Exercise
Repeat precisely the span of lines below that opens with the line containing "Viewport: 1195px width, 822px height." and closes with the line containing "Task: Click the orange routines count badge", both included.

Input
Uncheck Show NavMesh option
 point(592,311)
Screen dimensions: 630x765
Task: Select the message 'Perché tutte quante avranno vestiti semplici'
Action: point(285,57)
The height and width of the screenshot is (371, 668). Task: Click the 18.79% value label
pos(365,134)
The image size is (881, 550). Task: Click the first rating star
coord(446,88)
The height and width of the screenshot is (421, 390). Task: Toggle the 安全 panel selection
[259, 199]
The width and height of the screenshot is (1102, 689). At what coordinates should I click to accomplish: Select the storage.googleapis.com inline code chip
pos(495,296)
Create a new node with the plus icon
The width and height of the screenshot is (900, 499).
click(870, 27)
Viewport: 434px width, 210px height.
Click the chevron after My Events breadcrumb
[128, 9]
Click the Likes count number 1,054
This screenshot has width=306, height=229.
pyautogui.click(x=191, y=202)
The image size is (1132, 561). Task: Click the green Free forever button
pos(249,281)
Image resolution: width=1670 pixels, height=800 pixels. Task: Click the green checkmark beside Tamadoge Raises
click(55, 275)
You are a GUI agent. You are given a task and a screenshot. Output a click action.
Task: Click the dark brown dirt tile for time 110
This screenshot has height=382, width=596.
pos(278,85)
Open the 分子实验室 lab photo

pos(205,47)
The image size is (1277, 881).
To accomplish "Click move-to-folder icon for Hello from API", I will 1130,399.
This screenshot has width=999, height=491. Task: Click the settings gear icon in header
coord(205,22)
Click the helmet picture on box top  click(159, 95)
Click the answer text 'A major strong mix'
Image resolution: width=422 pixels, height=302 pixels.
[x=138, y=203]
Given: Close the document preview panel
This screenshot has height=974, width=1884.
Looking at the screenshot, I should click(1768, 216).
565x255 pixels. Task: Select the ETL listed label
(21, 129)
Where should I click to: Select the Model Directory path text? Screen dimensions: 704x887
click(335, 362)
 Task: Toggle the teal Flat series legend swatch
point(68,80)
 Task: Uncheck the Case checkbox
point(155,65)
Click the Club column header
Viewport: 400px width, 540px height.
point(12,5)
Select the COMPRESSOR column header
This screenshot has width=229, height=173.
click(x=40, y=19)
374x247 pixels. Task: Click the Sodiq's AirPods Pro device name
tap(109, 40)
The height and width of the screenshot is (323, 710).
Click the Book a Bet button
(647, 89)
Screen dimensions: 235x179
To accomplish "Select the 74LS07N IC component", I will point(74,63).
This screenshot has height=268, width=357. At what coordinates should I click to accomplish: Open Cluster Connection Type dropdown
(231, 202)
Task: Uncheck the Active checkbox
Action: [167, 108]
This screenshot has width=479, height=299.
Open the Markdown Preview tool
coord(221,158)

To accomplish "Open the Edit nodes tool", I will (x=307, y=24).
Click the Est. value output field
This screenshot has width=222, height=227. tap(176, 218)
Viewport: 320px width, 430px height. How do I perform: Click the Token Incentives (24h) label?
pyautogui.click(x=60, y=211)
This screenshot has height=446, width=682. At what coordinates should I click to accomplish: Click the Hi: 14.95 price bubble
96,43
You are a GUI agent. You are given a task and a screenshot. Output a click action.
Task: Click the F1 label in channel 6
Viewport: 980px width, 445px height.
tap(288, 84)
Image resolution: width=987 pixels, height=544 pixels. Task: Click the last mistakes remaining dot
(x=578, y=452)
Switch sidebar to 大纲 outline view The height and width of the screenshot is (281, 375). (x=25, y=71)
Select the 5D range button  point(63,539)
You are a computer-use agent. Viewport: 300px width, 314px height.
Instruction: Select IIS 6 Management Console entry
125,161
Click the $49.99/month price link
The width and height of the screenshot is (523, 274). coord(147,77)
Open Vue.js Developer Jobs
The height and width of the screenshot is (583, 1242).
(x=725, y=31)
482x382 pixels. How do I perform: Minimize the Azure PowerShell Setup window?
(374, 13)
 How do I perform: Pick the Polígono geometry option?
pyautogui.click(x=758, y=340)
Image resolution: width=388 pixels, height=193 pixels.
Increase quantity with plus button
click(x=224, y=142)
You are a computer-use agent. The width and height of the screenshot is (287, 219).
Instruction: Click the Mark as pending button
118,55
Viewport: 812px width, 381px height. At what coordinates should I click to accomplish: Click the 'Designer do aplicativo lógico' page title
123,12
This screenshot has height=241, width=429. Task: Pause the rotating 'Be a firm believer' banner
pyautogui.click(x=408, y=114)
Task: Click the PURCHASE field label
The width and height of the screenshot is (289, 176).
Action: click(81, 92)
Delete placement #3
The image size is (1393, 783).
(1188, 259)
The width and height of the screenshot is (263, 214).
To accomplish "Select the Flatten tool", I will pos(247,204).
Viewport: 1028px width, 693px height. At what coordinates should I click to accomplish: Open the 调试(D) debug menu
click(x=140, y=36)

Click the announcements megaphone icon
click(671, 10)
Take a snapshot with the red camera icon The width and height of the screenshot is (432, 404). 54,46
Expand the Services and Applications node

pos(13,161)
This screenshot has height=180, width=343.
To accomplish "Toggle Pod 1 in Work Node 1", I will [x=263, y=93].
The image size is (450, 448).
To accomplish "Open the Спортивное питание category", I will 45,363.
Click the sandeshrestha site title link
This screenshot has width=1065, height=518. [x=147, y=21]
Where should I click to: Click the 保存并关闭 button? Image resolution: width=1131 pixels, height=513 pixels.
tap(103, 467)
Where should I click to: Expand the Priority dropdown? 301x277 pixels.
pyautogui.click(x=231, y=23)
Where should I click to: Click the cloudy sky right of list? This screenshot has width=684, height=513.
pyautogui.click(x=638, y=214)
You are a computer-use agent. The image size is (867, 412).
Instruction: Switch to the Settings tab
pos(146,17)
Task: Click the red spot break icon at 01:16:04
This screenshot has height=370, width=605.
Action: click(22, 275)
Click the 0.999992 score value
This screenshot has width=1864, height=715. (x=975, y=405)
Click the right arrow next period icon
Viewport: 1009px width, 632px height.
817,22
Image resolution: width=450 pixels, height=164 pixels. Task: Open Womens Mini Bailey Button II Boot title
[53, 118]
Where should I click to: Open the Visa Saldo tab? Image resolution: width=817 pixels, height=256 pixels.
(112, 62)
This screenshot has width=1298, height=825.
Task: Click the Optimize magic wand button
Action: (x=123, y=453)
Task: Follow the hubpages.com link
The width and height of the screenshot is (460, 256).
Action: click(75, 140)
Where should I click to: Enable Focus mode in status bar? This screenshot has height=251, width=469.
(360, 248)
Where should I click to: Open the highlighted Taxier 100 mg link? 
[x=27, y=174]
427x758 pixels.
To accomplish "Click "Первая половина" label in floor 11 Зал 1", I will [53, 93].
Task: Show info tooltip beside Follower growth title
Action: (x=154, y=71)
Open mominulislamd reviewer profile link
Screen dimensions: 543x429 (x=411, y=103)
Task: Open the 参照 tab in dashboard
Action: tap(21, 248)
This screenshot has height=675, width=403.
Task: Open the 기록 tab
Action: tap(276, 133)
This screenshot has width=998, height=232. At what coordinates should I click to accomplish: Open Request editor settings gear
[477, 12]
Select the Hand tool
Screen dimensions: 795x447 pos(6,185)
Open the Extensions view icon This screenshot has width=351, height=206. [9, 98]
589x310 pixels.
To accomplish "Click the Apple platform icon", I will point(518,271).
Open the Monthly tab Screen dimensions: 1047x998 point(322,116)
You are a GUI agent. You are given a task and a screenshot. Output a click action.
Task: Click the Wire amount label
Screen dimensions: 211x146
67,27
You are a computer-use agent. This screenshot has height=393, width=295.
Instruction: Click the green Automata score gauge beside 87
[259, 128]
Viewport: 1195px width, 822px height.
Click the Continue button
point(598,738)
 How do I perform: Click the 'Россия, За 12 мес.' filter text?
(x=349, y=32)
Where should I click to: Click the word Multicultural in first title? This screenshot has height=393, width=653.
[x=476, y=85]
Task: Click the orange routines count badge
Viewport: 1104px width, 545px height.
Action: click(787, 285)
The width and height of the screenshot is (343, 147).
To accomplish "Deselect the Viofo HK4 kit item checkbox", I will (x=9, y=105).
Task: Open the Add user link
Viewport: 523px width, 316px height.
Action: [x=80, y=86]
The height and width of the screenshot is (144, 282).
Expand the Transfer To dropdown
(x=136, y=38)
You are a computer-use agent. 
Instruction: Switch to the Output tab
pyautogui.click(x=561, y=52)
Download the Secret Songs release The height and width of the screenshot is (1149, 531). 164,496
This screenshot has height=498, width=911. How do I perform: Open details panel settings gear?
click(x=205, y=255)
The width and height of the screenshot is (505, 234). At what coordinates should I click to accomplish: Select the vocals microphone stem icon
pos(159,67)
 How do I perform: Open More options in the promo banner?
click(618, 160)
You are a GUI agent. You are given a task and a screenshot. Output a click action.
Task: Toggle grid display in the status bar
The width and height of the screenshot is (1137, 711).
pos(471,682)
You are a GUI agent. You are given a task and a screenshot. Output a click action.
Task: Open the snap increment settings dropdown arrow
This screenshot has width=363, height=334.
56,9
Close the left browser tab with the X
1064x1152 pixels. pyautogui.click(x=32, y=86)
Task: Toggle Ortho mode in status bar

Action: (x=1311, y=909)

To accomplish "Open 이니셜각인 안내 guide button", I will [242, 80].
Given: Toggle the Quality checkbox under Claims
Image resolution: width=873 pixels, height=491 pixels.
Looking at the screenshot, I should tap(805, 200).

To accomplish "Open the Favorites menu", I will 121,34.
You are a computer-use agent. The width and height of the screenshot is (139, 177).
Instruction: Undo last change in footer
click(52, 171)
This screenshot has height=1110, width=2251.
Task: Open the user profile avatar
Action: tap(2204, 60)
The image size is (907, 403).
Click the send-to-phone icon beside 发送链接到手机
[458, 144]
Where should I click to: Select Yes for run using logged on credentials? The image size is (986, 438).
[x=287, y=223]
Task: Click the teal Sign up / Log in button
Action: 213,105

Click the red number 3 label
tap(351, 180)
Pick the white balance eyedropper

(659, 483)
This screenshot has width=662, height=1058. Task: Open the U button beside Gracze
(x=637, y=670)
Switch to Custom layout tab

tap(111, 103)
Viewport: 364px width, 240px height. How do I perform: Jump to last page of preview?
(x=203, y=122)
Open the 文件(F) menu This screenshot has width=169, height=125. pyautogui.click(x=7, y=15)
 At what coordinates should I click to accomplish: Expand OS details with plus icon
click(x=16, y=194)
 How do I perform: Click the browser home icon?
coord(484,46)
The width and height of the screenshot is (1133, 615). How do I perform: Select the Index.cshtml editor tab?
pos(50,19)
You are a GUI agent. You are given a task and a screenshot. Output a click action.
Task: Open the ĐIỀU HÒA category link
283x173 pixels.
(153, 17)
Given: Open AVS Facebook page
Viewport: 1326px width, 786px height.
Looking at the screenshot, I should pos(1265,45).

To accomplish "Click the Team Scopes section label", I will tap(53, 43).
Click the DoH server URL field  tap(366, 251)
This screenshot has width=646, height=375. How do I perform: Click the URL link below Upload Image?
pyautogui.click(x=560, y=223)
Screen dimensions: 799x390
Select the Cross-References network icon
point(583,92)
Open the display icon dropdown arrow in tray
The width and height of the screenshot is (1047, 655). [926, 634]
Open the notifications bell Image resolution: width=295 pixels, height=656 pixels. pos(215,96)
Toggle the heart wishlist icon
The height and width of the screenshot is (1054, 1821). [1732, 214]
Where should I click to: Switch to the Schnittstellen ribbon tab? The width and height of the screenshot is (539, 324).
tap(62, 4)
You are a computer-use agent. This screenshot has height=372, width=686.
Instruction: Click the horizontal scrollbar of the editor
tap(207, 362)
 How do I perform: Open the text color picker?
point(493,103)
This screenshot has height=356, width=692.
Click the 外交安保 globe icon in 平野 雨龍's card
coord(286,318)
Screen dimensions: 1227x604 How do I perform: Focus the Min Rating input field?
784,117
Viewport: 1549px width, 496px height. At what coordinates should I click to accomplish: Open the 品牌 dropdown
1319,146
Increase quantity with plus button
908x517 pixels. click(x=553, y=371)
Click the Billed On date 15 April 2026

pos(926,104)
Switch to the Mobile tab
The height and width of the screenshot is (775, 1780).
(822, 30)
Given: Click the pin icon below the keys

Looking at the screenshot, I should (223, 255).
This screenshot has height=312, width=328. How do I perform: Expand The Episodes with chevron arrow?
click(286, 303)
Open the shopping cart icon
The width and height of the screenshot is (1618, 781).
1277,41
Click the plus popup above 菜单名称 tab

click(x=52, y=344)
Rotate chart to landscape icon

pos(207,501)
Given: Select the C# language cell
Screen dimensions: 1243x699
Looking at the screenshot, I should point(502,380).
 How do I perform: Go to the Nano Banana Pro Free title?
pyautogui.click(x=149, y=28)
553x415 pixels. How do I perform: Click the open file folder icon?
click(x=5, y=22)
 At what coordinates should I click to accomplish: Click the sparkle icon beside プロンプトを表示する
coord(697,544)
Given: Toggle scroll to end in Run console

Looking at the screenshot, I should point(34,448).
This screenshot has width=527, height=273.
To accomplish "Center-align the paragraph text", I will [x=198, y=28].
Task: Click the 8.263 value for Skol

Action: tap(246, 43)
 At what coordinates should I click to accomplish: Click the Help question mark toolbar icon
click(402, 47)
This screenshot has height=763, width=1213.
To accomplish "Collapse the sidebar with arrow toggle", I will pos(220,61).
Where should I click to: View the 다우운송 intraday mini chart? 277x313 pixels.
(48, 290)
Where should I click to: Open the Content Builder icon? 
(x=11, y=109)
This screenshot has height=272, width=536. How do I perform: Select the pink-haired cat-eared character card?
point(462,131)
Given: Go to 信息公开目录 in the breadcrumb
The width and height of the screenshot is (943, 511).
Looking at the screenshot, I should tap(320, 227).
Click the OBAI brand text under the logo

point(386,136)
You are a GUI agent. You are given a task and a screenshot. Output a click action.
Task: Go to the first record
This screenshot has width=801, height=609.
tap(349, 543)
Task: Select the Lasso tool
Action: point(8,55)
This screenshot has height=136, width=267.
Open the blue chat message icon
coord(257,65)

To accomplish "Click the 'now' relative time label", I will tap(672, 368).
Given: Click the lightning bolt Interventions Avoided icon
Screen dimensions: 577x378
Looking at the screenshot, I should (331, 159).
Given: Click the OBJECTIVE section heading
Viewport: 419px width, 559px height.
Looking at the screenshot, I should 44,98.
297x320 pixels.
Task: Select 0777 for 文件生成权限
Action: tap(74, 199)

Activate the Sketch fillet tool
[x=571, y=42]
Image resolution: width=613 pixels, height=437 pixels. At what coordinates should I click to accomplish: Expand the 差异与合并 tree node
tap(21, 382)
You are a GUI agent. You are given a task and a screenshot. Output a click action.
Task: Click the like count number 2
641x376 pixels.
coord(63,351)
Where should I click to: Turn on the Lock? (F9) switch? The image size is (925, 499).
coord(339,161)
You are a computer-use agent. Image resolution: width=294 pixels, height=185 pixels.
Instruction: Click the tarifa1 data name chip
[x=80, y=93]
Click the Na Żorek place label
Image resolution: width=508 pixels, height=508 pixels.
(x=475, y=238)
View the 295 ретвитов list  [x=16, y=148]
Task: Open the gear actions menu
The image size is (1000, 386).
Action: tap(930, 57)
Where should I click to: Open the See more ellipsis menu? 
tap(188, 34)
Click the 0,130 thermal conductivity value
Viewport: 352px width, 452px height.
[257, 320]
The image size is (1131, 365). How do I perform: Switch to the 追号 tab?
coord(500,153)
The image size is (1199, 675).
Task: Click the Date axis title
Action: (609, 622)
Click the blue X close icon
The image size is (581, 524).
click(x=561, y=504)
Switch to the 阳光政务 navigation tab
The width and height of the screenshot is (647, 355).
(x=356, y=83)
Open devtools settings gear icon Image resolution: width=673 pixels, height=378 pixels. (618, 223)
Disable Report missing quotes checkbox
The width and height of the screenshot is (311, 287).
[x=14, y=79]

Task answer
Viewport: 1195px width, 822px height.
Click the Continue button
point(598,738)
 How do I perform: Click the 'Россия, За 12 мес.' filter text?
(x=349, y=32)
Where should I click to: Click the word Multicultural in first title? This screenshot has height=393, width=653.
[x=476, y=85]
Task: Click the orange routines count badge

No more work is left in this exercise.